Go through the records below and copy out every line that contains the word "will".

== Available records

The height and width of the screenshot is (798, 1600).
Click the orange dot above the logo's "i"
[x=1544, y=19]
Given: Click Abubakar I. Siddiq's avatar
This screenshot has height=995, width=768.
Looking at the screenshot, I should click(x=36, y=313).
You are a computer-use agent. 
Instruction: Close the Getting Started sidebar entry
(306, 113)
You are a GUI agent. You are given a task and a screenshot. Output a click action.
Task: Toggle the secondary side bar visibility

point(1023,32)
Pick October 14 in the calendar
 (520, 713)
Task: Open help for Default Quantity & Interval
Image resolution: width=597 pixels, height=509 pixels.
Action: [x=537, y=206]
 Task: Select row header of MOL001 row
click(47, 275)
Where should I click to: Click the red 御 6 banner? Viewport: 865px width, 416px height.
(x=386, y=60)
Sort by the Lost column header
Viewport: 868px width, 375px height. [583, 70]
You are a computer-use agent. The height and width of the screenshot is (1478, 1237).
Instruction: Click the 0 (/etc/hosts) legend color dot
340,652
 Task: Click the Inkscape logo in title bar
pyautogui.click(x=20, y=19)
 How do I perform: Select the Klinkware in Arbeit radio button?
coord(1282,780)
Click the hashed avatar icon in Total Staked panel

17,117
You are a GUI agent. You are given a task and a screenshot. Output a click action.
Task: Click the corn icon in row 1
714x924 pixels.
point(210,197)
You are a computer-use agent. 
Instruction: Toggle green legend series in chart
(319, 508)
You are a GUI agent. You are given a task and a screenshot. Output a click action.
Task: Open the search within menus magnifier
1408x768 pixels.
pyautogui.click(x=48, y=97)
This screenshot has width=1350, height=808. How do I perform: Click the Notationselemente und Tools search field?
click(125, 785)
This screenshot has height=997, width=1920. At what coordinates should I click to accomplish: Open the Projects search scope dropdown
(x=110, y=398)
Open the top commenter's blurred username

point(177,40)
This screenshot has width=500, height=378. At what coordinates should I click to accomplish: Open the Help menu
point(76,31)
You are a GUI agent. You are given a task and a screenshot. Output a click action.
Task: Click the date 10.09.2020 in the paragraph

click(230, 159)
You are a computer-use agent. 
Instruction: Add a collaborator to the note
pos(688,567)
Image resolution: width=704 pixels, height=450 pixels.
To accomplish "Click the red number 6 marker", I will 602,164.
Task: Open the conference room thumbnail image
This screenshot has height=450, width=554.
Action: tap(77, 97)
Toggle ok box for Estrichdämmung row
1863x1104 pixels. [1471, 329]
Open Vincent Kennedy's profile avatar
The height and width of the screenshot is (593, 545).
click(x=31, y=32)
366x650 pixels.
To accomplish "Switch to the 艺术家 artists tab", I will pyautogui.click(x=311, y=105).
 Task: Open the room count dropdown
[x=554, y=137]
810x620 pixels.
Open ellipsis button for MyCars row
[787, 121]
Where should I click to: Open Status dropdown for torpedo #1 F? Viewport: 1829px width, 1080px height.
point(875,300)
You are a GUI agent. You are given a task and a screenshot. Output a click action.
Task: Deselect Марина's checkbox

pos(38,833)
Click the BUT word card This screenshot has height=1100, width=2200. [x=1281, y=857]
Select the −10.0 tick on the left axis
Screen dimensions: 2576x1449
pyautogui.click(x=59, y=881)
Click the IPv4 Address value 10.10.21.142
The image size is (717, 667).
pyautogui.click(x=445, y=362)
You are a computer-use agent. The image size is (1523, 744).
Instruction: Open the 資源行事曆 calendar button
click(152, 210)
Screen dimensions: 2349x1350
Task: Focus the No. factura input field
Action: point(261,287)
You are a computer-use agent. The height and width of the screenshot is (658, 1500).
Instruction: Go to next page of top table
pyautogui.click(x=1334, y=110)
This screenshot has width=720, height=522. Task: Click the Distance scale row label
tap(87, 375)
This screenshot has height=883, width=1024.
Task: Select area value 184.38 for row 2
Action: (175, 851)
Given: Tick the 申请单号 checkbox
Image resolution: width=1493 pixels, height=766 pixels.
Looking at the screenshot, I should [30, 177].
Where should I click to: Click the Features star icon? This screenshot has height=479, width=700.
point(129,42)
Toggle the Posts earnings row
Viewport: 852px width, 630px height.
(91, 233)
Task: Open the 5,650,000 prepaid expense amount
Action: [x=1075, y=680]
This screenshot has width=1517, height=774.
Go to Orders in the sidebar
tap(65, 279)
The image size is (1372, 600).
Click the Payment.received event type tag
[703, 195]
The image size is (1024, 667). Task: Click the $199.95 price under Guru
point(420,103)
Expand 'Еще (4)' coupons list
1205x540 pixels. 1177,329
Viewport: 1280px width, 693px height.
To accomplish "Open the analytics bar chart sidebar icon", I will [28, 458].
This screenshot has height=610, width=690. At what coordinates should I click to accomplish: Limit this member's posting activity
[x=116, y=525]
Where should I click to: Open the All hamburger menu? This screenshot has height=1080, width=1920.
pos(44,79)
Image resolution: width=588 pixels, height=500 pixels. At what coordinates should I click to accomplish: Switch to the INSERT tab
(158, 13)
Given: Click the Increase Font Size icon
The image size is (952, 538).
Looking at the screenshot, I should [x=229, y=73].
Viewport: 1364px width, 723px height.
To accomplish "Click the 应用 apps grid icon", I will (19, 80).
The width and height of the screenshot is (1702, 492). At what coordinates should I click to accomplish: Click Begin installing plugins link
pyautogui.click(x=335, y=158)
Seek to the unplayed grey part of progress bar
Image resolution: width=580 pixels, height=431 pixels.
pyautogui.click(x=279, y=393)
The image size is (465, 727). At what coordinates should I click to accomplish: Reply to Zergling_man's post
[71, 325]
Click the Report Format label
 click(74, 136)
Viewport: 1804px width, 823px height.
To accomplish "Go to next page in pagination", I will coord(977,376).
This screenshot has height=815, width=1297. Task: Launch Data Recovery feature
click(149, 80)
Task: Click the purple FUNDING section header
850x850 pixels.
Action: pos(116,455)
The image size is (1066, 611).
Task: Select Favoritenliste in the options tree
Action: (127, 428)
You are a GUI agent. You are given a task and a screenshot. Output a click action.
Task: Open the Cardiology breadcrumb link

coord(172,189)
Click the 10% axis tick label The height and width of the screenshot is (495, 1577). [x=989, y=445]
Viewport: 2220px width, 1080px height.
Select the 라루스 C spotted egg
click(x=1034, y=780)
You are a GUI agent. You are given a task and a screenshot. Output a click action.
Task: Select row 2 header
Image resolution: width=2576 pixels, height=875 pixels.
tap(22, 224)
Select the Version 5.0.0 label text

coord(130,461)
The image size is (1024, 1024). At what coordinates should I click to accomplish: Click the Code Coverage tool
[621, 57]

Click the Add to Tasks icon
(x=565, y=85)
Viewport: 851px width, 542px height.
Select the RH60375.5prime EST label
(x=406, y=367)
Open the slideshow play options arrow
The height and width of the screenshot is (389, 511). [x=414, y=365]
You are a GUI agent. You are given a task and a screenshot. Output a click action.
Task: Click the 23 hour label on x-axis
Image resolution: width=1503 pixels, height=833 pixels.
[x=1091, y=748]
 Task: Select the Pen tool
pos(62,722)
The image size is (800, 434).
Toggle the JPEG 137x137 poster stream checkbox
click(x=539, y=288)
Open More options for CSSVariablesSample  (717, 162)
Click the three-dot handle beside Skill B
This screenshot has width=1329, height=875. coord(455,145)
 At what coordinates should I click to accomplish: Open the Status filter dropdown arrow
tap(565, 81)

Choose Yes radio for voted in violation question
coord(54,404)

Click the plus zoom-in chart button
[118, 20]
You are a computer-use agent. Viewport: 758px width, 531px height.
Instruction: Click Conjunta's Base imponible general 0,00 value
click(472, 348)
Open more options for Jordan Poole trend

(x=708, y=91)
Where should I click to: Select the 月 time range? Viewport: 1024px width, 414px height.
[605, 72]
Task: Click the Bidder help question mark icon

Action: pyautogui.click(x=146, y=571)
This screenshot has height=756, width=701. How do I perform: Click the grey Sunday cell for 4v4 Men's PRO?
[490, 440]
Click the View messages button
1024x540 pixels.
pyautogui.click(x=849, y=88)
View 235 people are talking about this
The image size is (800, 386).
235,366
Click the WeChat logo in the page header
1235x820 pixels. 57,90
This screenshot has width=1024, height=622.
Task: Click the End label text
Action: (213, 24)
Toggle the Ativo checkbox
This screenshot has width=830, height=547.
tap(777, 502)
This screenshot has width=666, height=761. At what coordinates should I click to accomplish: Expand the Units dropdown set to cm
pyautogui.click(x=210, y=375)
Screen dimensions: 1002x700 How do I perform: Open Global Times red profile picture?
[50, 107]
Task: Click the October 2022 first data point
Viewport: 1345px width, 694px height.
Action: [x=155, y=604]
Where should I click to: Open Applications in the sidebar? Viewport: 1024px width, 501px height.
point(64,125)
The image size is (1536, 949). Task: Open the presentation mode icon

====

Result below:
To accomplish "Click the red number 6 marker", I will 602,164.
To accomplish "Switch to the 艺术家 artists tab", I will pyautogui.click(x=311, y=105).
To accomplish "Open the analytics bar chart sidebar icon", I will [28, 458].
To accomplish "Click the 应用 apps grid icon", I will (19, 80).
To accomplish "Go to next page in pagination", I will coord(977,376).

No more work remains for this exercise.